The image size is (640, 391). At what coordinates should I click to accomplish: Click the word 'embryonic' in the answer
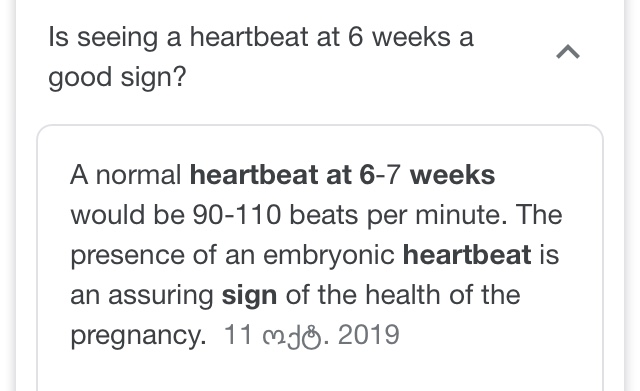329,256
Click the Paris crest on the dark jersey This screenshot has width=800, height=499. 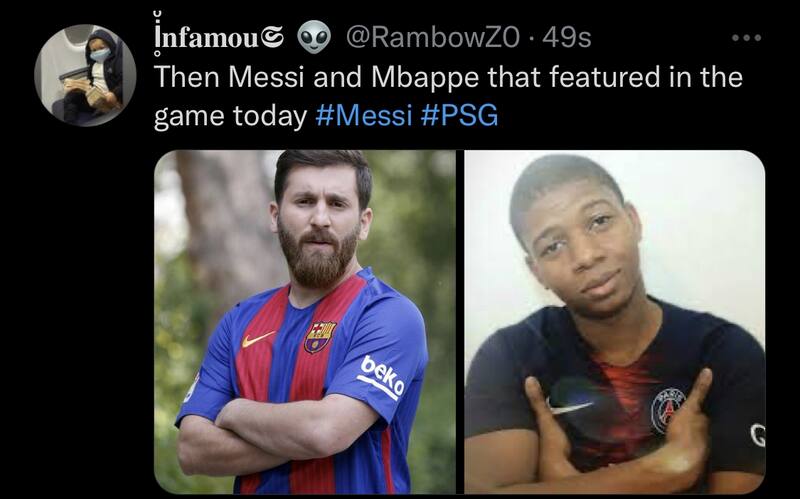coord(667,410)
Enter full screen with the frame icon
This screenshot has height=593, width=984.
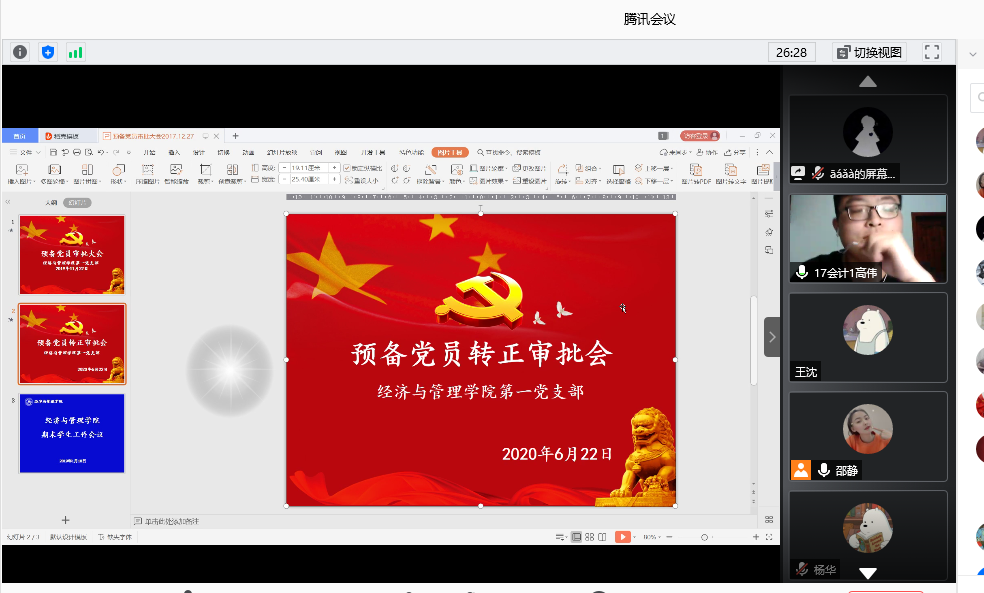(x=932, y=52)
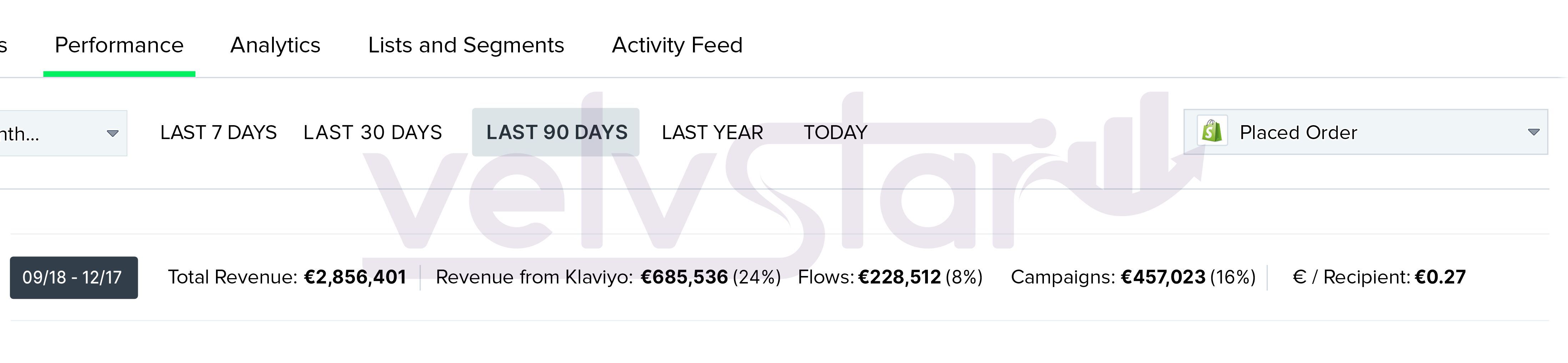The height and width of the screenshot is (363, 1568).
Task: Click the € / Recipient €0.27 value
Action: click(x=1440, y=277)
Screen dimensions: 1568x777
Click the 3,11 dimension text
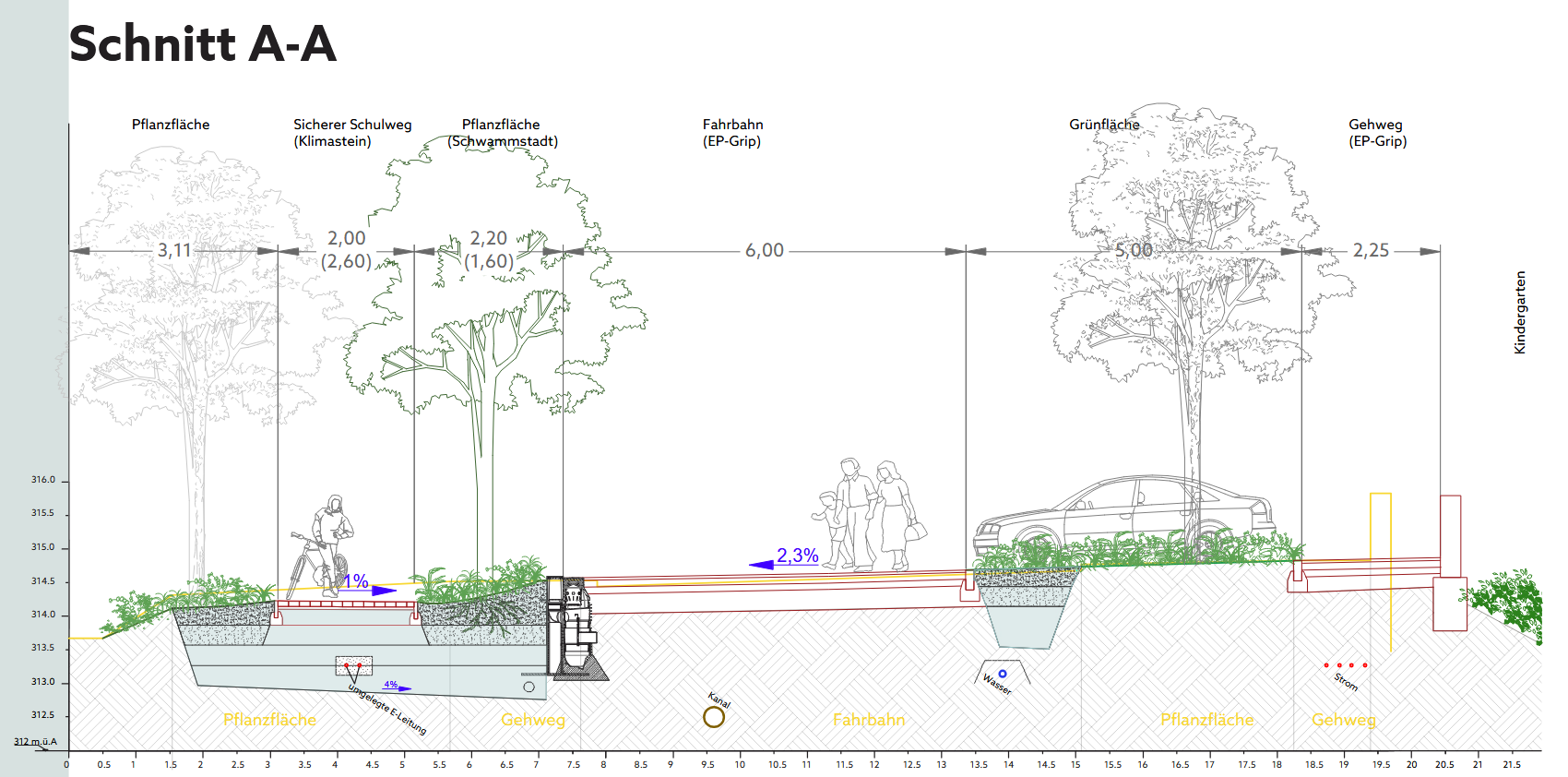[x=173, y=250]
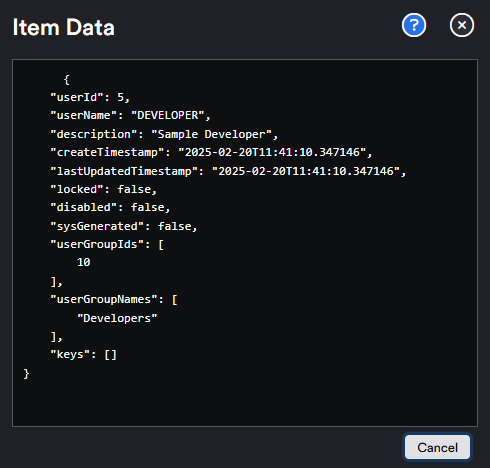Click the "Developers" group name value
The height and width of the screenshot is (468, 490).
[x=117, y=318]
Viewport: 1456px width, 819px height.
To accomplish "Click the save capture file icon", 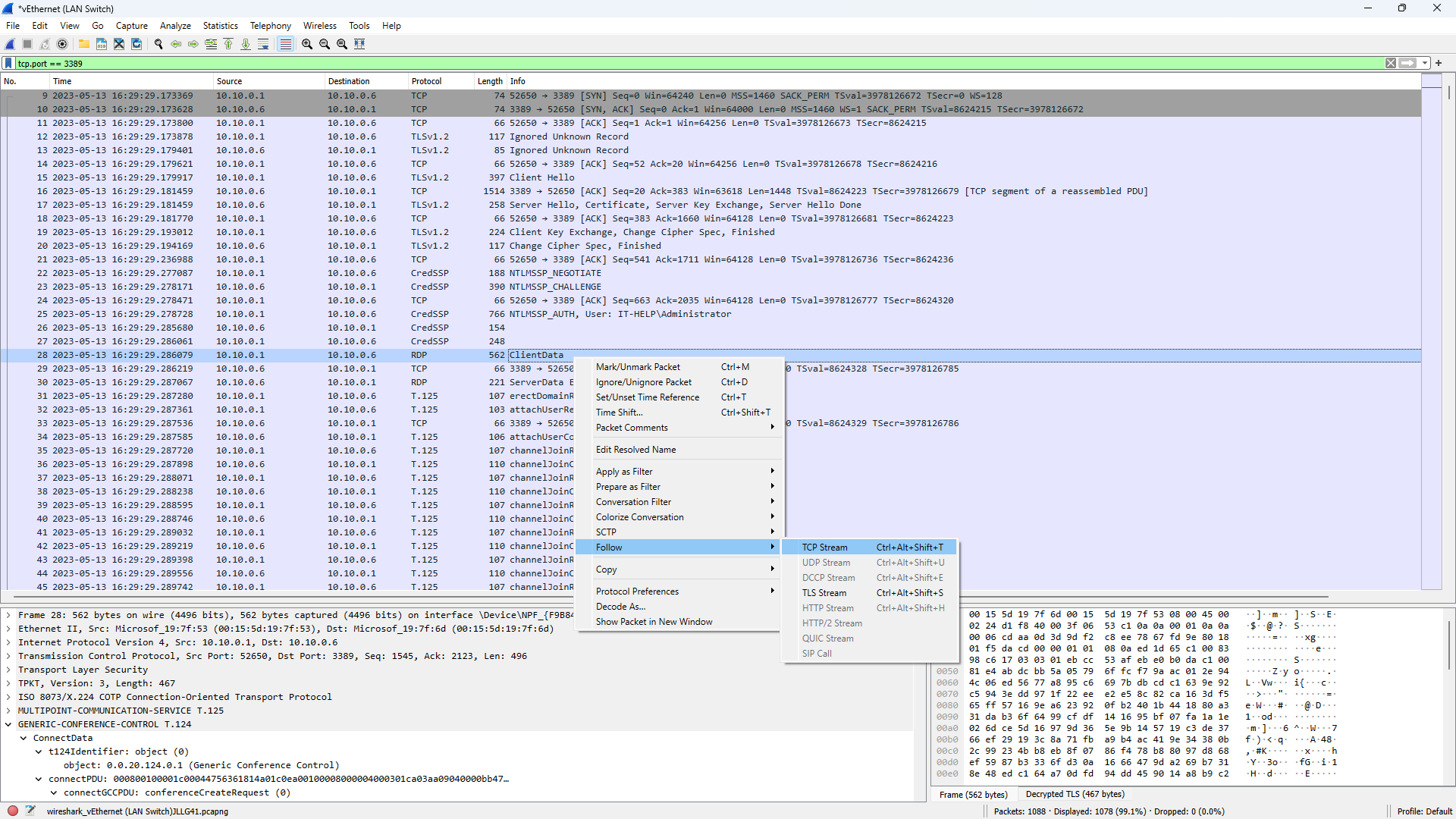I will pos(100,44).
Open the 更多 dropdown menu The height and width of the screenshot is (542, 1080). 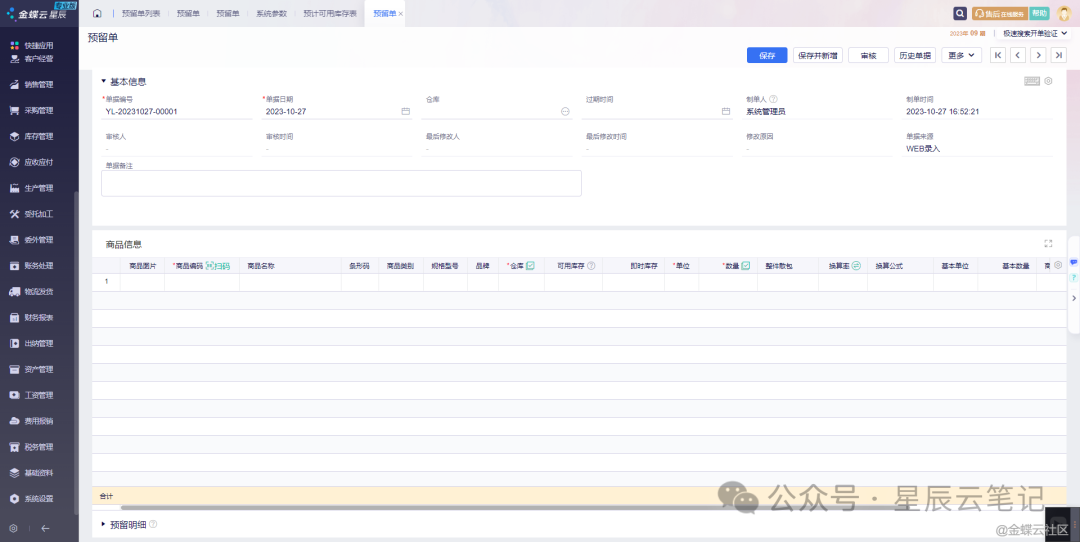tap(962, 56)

========

*Task to carry out*: Print from the line containing "This screenshot has height=593, width=984." through the line containing "Viewport: 1456px width, 819px height." in the data above, exactly as the lines stand, and omit every picture.

*Exercise solution*:
This screenshot has height=593, width=984.
(x=932, y=52)
The height and width of the screenshot is (363, 1568).
Task: Click the € / Recipient €0.27 value
Action: click(x=1440, y=277)
Screen dimensions: 1568x777
Click the 3,11 dimension text
[x=173, y=250]
Click the "Developers" group name value
The height and width of the screenshot is (468, 490).
[x=117, y=318]
Viewport: 1456px width, 819px height.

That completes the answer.